§ **Soal**:
Salin tanpa perubahan bagian surat untuk si pelaut di bawah ini, mulai dari "Hai pelaut samudera" hingga "pernah kita lalui.", termasuk kedua bagian itu.

§ **Teks Bacaan**:
Surat Untuk Si Pelaut

Hai, Pelaut!
Selamat hari Jum’at.

Hai pelaut samudera aksara di pikiranku, yang namanya enggan kutera di badan surat,
semoga lautku tak membuatmu ingin segera menepi sebab aksaraku bergelombang menghantam perahumu berkali-kali.
Tahukah engkau, pikiranku ialah samudera aksara, ratusan puisi bagai ikan-ikan di dalam laut yang memujamu.
Di kala malam, dikabut gelisah, dan badai beliung, semesta pikirku menjelma lautan; biru dan bergelombang. Kau ialah satu-satunya pelaut yang berani berlayar. Memancing ingatan-ingatan yang pernah kita lalui.
Di kala pagi, kau masih fasih mengarungi laut tanpa peta dan kompas. Aku ialah laut yang kelelahan menahan beban perahumu. Kemudian ratusan puisi bagai ikan-ikan yang menyerukan kerinduan.

§ **Data mentah**:
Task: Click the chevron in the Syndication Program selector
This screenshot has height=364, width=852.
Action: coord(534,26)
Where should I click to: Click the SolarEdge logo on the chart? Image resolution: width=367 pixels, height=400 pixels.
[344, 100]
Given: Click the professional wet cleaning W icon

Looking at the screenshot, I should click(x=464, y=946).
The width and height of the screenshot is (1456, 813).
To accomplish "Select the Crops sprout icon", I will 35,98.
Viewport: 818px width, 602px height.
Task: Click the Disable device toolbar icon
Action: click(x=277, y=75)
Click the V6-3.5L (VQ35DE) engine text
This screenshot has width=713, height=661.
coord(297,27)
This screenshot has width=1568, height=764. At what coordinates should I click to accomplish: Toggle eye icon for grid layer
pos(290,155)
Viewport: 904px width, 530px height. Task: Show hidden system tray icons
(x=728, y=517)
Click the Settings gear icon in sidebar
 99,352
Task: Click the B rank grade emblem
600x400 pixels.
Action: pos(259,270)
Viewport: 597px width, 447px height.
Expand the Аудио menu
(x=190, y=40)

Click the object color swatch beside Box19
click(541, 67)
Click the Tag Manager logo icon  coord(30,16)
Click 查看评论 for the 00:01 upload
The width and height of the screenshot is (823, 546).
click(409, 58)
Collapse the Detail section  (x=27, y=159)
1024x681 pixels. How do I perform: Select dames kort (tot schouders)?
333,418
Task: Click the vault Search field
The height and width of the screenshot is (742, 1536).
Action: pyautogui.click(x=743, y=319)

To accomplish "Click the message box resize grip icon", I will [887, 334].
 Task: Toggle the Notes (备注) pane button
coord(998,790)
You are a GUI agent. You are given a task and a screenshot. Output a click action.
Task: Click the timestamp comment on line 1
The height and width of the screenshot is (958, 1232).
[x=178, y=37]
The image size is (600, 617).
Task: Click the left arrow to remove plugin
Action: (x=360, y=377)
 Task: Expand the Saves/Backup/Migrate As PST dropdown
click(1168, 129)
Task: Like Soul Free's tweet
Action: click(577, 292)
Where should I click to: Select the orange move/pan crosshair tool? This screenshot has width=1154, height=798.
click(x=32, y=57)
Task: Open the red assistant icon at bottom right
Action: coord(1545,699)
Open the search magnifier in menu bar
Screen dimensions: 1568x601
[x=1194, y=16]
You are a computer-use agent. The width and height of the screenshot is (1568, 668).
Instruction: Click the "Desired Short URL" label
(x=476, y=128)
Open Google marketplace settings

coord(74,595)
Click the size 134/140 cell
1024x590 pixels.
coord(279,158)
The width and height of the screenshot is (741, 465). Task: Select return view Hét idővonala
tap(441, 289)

§ **Jawaban Latihan**:
Hai pelaut samudera aksara di pikiranku, yang namanya enggan kutera di badan surat,
semoga lautku tak membuatmu ingin segera menepi sebab aksaraku bergelombang menghantam perahumu berkali-kali.
Tahukah engkau, pikiranku ialah samudera aksara, ratusan puisi bagai ikan-ikan di dalam laut yang memujamu.
Di kala malam, dikabut gelisah, dan badai beliung, semesta pikirku menjelma lautan; biru dan bergelombang. Kau ialah satu-satunya pelaut yang berani berlayar. Memancing ingatan-ingatan yang pernah kita lalui.